## TASK OBJECTIVE
Search the records below for the string "target" and copy each line where it turns up.

[Stored data]
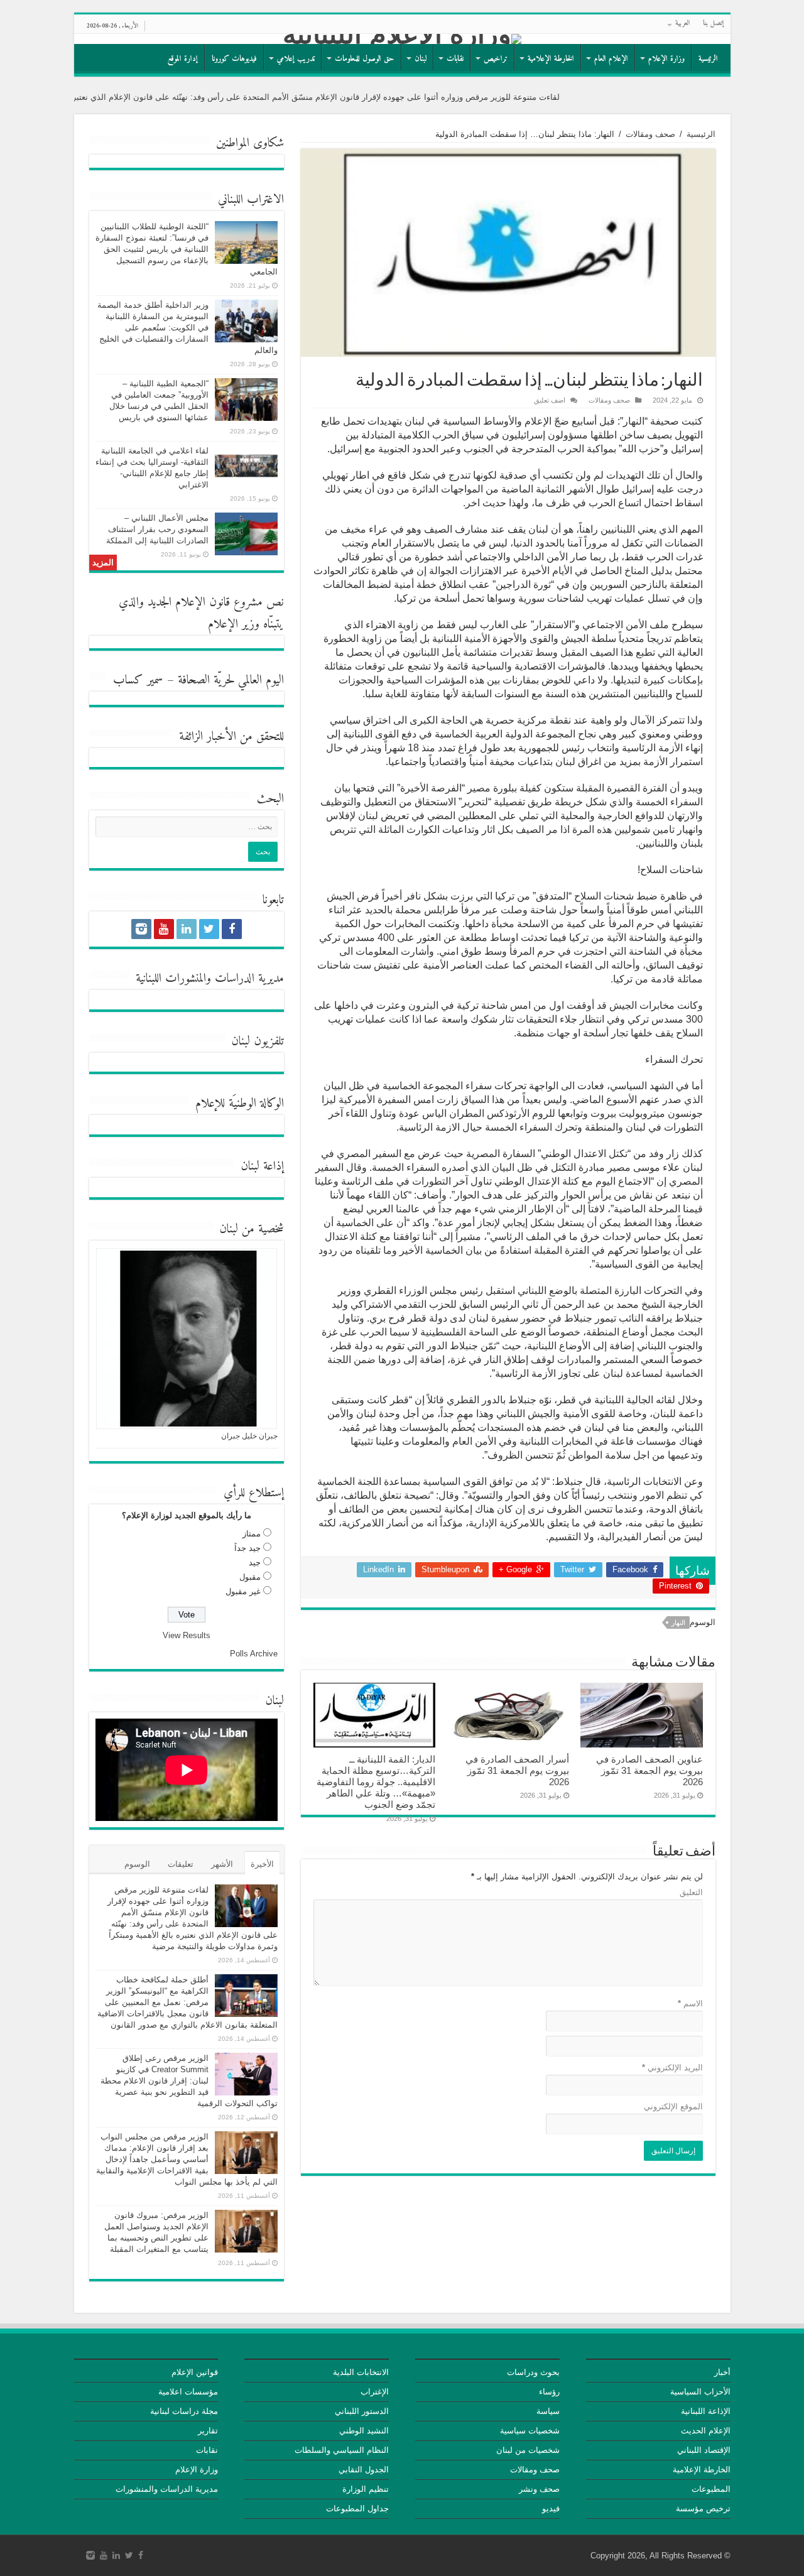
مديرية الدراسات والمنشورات (167, 2489)
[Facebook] (232, 929)
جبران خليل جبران (249, 1436)
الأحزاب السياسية (700, 2391)
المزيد (103, 562)
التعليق (691, 1892)
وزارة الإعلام (666, 59)
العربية (682, 23)
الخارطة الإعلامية (551, 59)
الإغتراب (375, 2391)
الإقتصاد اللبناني (704, 2450)
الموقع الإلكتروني (673, 2106)
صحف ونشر (539, 2489)
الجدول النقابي (364, 2469)
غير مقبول (243, 1591)
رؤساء (549, 2391)
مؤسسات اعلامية (188, 2391)
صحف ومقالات (650, 134)
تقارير (208, 2430)
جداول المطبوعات (357, 2508)
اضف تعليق (549, 400)
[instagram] (141, 929)
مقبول (250, 1577)
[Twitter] (209, 929)
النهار (678, 1622)
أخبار (722, 2372)
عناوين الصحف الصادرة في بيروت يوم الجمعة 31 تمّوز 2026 (649, 1770)
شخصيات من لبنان (528, 2450)
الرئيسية (708, 59)
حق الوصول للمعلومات (364, 59)
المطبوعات (711, 2489)
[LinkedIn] (187, 929)
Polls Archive (254, 1653)
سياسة (548, 2411)
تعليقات (180, 1864)
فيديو (551, 2508)
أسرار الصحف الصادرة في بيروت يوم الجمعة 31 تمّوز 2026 (517, 1770)
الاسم (690, 2003)
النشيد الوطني (364, 2430)
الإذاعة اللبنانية (706, 2411)
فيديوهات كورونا (234, 59)
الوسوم (137, 1864)
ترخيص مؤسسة (703, 2508)
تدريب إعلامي (296, 59)
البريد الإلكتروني (672, 2067)
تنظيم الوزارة (365, 2489)
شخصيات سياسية (530, 2430)
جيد (255, 1562)
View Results (186, 1635)
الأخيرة (262, 1864)
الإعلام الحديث (706, 2430)
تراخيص (496, 59)
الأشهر (222, 1864)
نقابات (455, 59)
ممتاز (251, 1533)
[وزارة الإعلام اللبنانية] (402, 39)
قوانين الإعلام (194, 2372)
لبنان (420, 59)
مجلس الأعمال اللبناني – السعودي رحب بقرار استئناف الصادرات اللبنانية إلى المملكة (157, 529)
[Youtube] (164, 929)
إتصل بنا (713, 23)
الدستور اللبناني (362, 2411)
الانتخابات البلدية (361, 2372)
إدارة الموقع (183, 59)
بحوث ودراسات (533, 2372)
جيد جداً (247, 1548)
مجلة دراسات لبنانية (184, 2411)
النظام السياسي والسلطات (342, 2450)
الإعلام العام (611, 59)
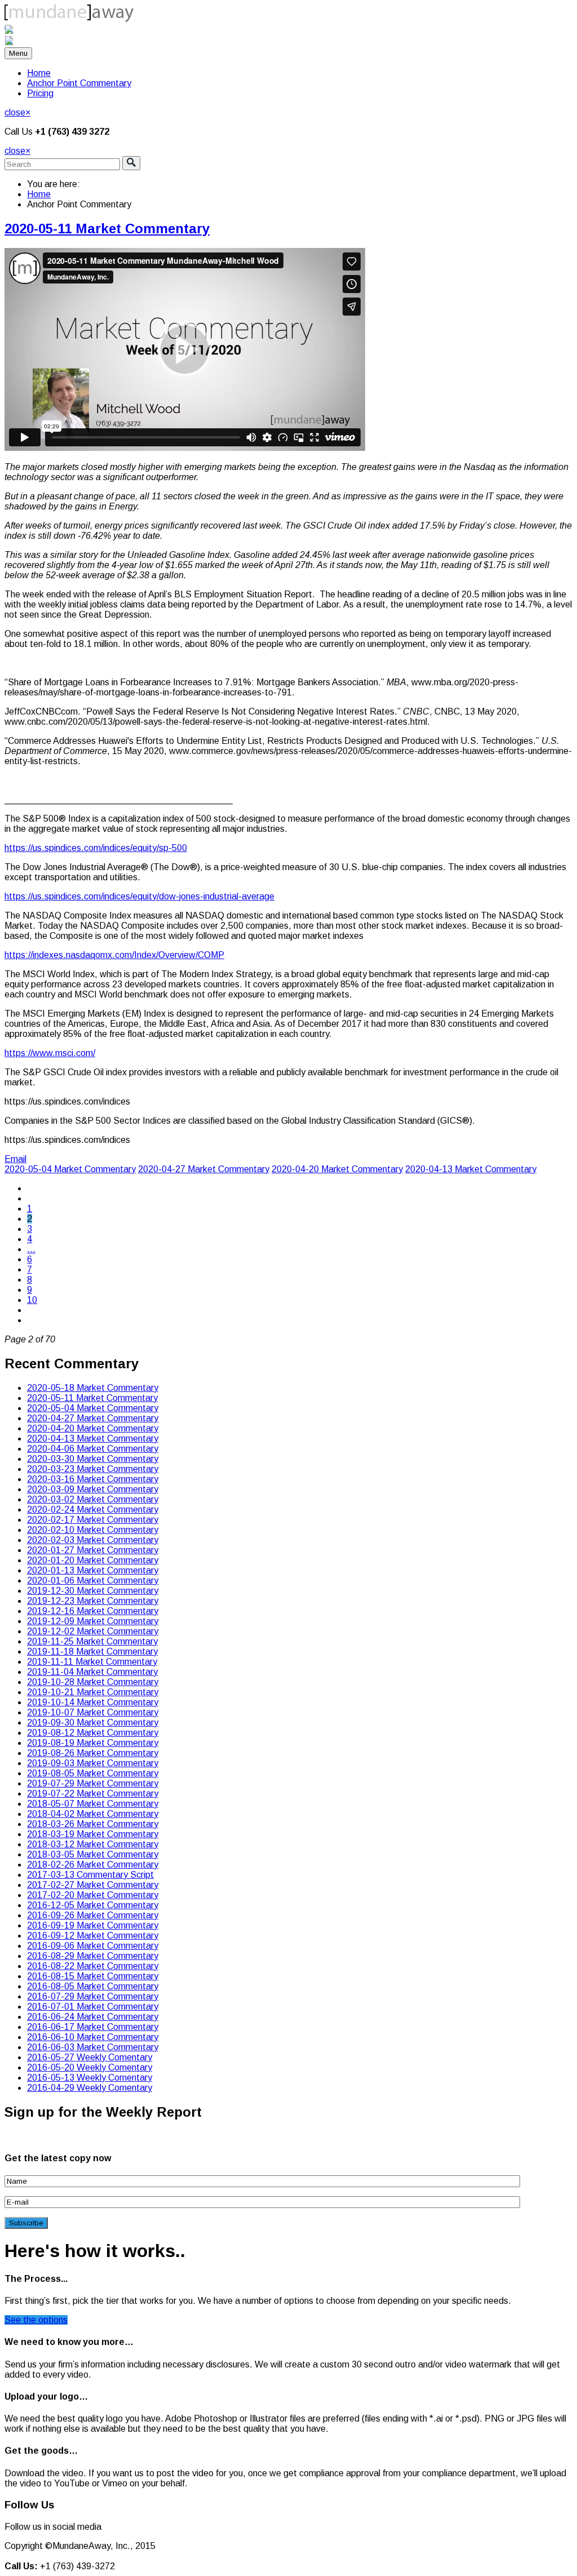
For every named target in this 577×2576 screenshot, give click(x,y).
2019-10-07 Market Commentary (92, 1712)
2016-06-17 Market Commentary (92, 2027)
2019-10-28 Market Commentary (92, 1682)
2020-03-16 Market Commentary (92, 1479)
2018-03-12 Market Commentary (92, 1844)
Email (15, 1159)
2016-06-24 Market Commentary (92, 2016)
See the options (36, 2320)
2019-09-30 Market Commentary (92, 1722)
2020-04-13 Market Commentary (470, 1169)
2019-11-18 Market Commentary (92, 1651)
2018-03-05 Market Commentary (92, 1854)
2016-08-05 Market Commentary (92, 1986)
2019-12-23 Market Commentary (92, 1601)
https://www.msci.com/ (50, 1053)
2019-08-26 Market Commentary (92, 1753)
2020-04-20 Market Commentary (337, 1169)
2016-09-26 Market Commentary (92, 1915)
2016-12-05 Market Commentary (92, 1905)
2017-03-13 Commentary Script (90, 1874)
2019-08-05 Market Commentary (92, 1773)
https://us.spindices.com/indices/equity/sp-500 (96, 848)
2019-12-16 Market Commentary (92, 1611)
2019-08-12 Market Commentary (92, 1732)
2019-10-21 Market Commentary (92, 1692)
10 (32, 1300)
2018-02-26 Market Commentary (92, 1864)
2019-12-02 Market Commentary (92, 1631)
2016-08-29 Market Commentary (92, 1956)
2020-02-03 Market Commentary (92, 1540)
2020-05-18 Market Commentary (92, 1388)
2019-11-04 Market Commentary (92, 1672)
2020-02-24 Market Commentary (92, 1509)
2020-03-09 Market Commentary (92, 1489)
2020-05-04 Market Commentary (70, 1169)
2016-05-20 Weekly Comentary (89, 2067)
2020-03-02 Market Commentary (92, 1499)
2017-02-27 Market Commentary (92, 1885)
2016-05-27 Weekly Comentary (89, 2057)
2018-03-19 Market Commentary (92, 1834)
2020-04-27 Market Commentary (203, 1169)
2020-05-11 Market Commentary (107, 228)
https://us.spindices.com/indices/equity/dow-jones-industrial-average (139, 896)
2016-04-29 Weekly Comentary (89, 2087)
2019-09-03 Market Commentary (92, 1763)
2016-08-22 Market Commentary (92, 1966)
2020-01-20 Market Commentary (92, 1560)
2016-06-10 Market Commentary (92, 2037)
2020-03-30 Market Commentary (92, 1459)
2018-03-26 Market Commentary (92, 1824)
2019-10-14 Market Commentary (92, 1702)
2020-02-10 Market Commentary (92, 1530)
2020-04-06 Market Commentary (92, 1448)
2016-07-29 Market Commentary (92, 1996)
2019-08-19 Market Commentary (92, 1743)
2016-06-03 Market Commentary (92, 2047)
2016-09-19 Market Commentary (92, 1925)
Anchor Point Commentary (79, 83)
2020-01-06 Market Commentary (92, 1580)
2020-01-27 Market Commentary (92, 1550)
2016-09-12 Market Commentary (92, 1935)
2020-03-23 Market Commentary (92, 1469)
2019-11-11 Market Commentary (92, 1661)
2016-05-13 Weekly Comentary (89, 2077)
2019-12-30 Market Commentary (92, 1590)
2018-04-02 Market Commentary (92, 1814)
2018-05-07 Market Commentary (92, 1803)
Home (39, 73)
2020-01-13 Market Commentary (92, 1570)
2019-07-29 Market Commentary (92, 1783)
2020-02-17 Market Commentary (92, 1519)
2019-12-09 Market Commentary (92, 1621)
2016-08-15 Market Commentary (92, 1976)
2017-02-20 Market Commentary (92, 1895)
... (31, 1249)
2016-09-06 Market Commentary (92, 1945)
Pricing (40, 93)
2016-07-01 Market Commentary (92, 2006)
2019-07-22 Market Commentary (92, 1793)
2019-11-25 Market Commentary (92, 1641)
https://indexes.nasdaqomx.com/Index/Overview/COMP (114, 955)
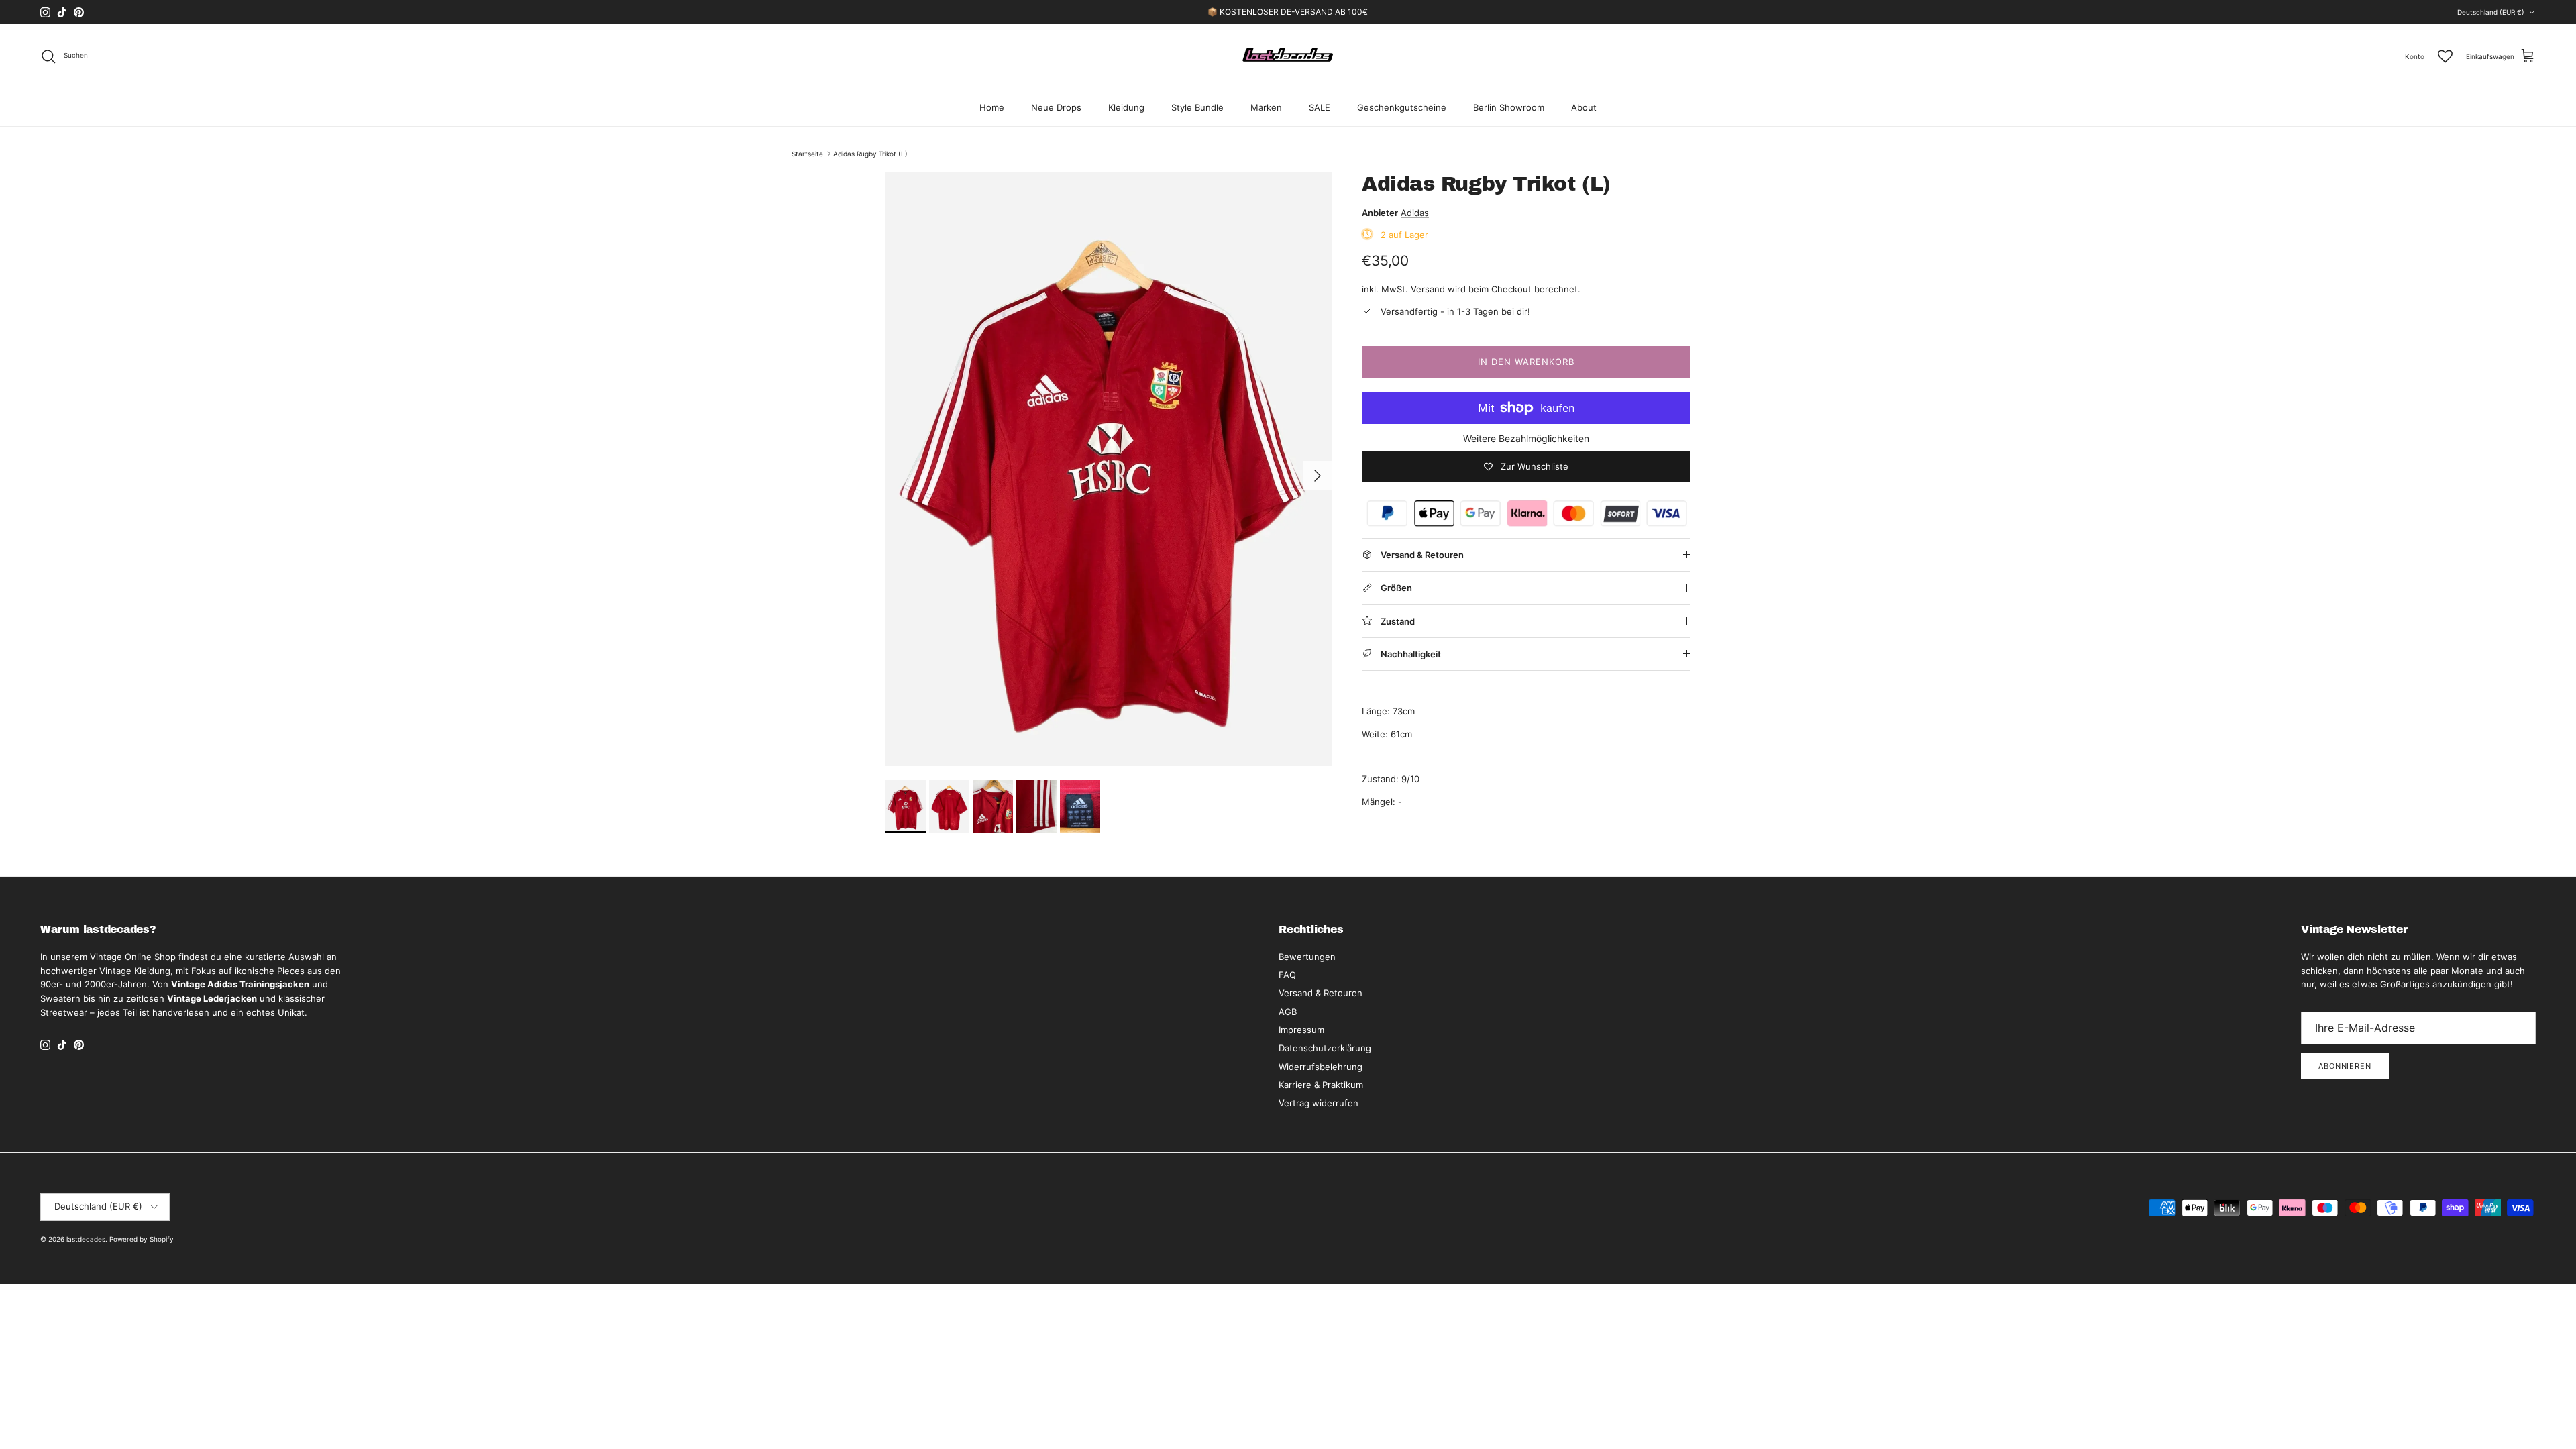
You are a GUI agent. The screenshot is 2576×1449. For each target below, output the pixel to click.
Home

## SOLUTION
For every named target in this 577×2576 screenshot, give click(x,y).
You are a GUI agent. The screenshot is 2576×1449. For each target below, output the pixel to click.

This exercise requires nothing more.